To do:
Copy out the records word for word, starting with the line that contains "This screenshot has height=826, width=1570." and going on through the line that contains "(152, 518).", with both of those lines included. Leave the pictures out of your copy.

Extracted entries:
- - -
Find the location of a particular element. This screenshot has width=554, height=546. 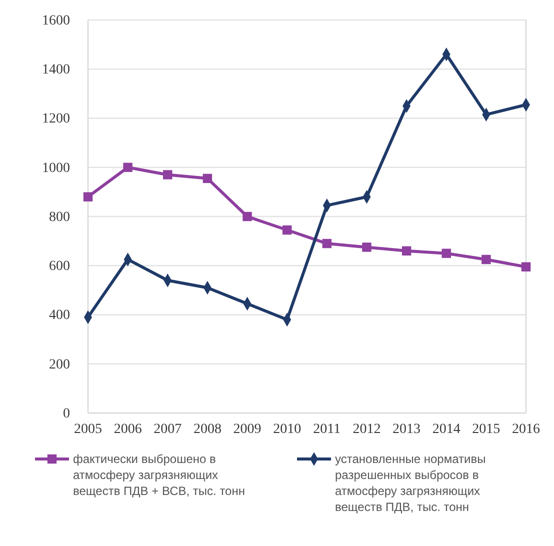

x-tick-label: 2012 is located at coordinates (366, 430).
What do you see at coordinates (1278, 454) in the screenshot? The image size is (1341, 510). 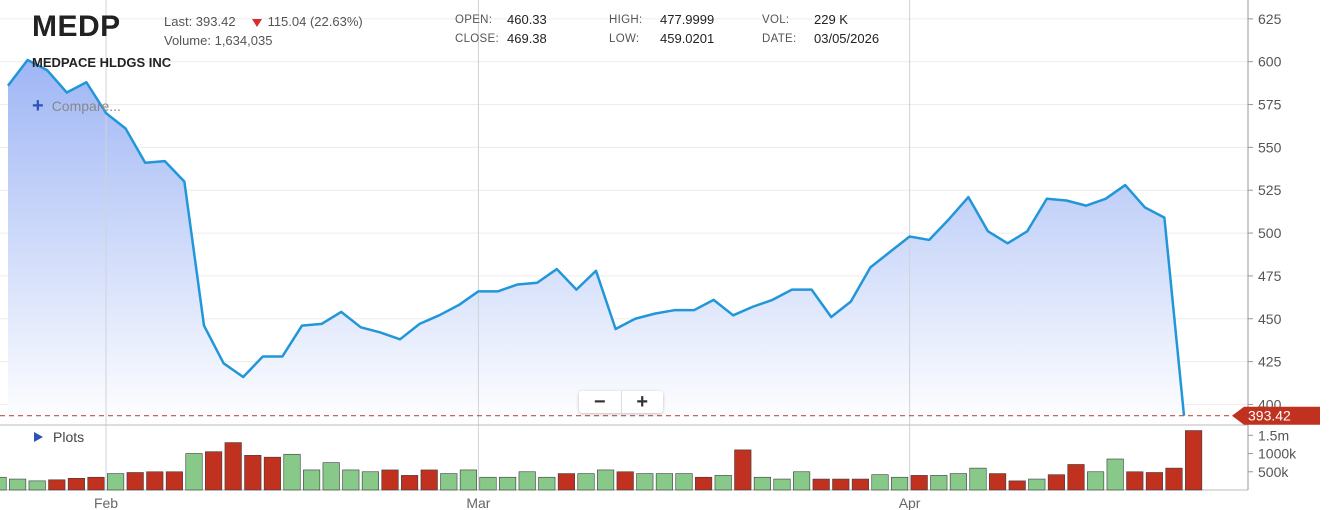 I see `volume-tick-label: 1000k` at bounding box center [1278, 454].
- - -
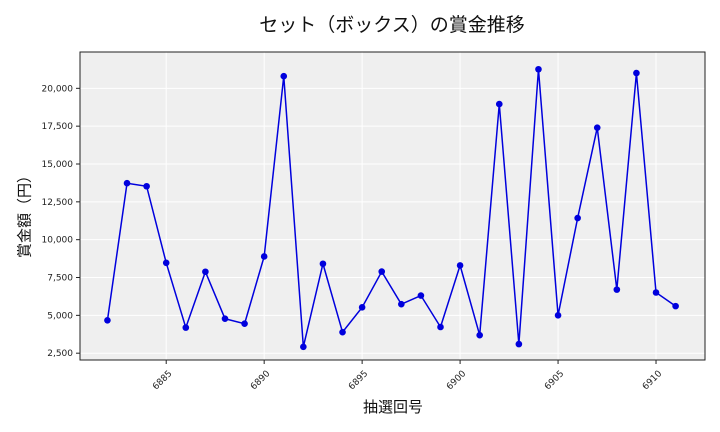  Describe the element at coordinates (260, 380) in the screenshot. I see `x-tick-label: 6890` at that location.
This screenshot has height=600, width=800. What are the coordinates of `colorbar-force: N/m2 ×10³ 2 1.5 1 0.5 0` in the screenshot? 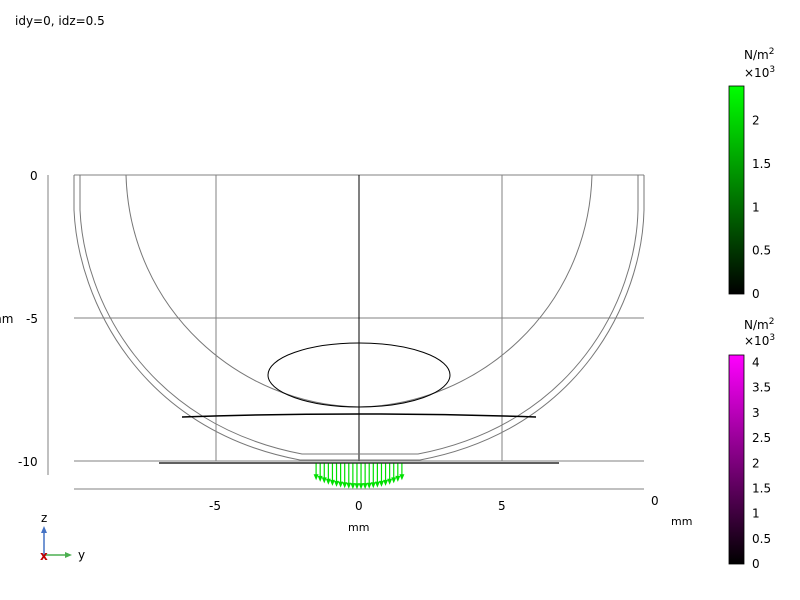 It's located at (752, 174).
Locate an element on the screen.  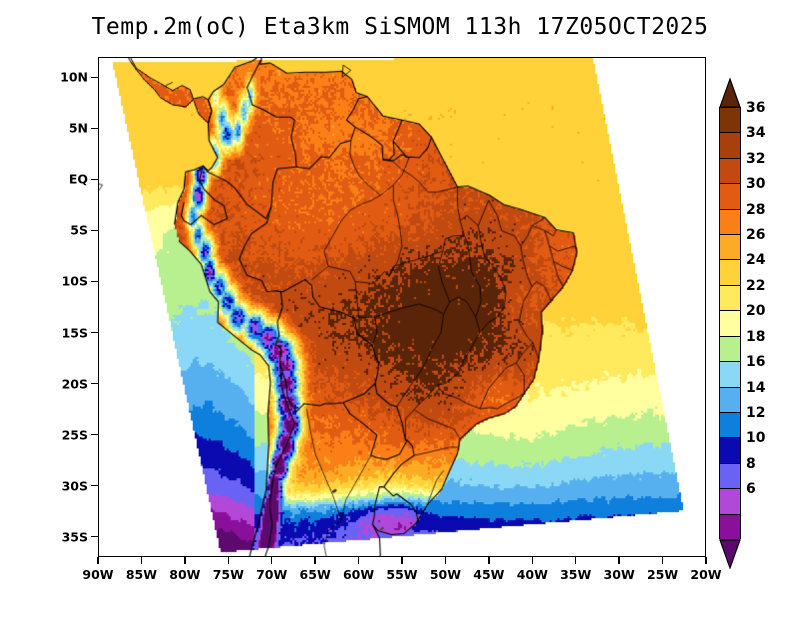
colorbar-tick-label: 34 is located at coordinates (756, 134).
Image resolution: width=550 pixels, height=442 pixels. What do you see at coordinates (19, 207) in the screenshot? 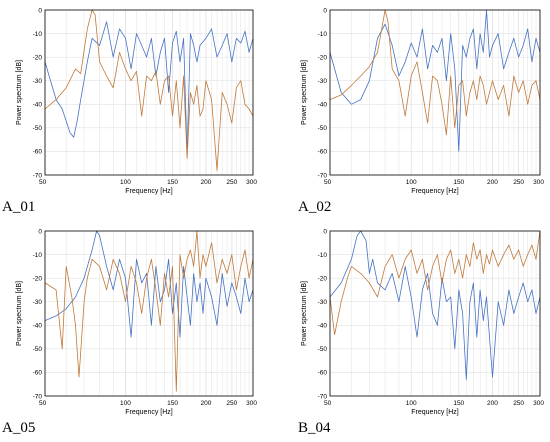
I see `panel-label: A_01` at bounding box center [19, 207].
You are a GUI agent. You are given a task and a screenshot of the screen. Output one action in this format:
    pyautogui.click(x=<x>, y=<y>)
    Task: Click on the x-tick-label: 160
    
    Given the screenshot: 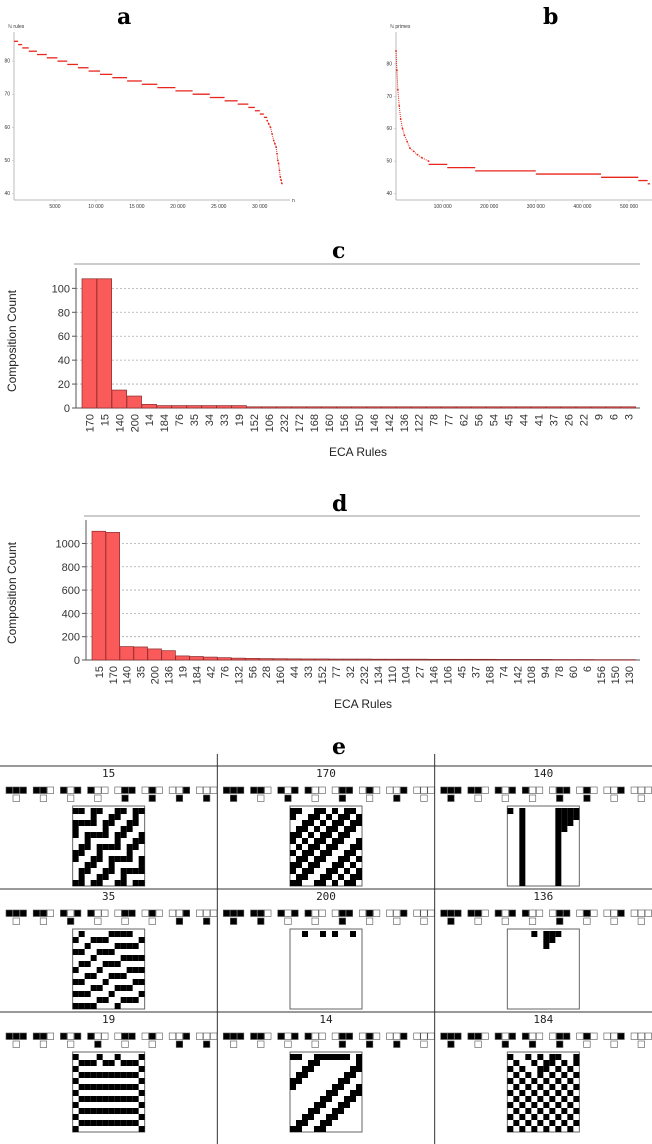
- - -
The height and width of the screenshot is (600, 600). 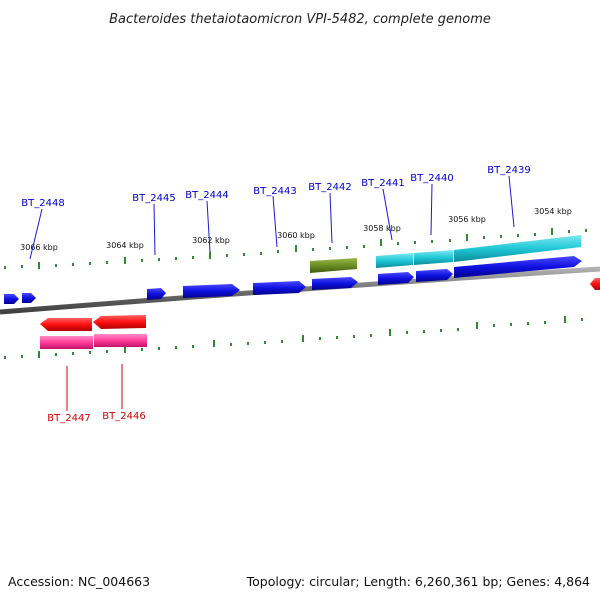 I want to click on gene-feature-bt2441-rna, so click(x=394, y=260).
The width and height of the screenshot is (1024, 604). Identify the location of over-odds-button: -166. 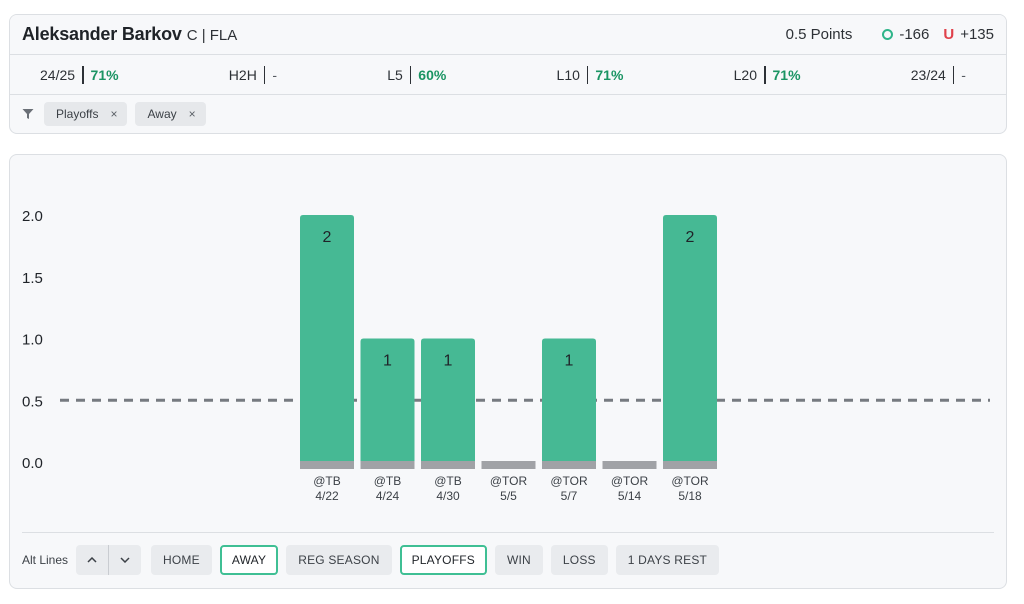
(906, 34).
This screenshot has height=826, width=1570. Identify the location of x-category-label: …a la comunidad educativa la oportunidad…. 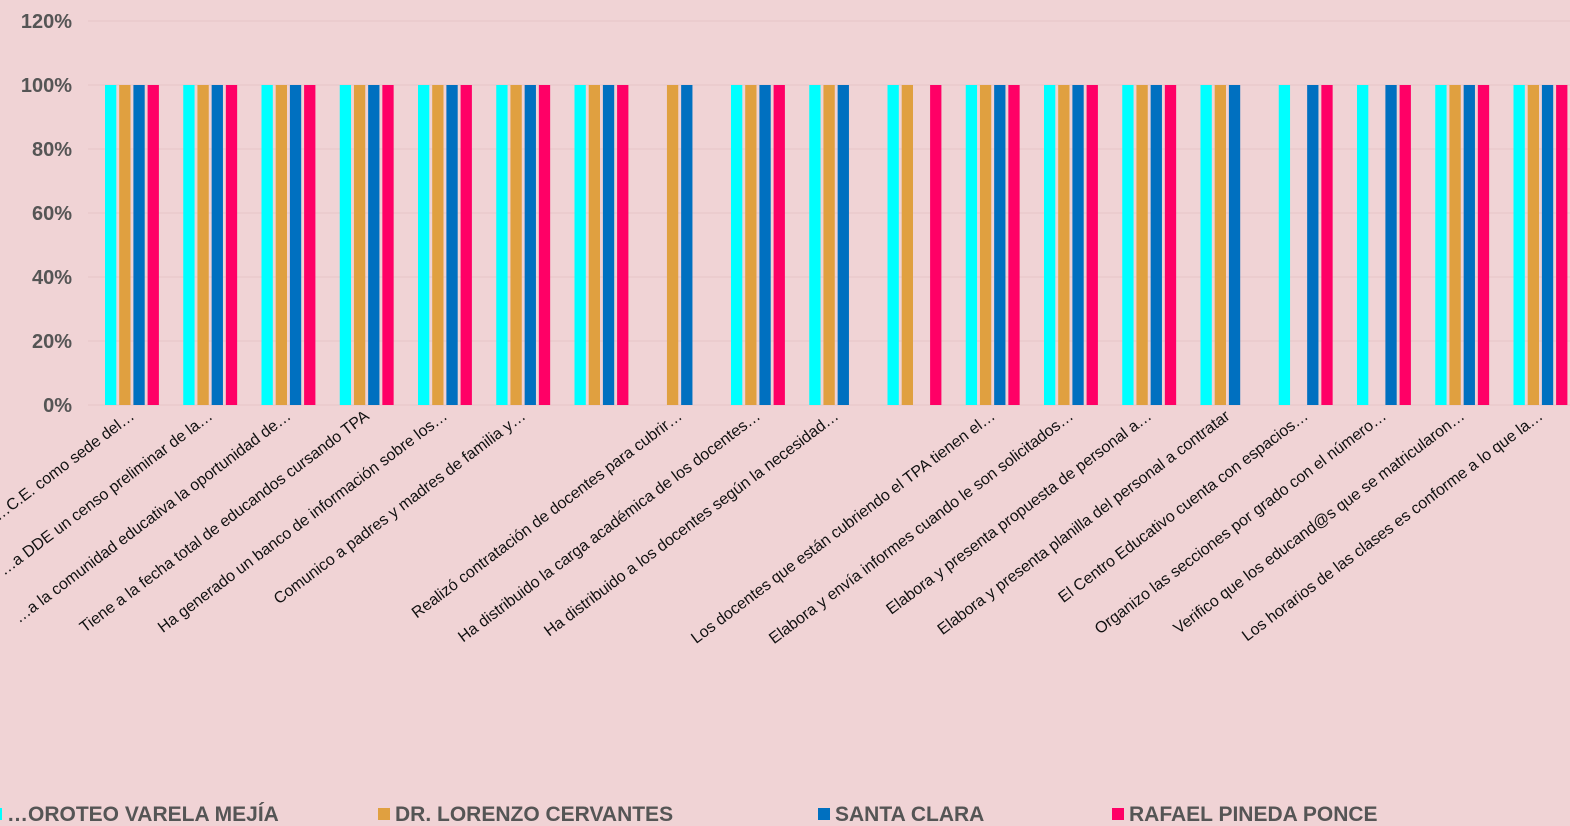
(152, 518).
- - -
Result for this exercise:
This screenshot has height=826, width=1570. Identify the location of x-category-label: …a la comunidad educativa la oportunidad…. 
(152, 518).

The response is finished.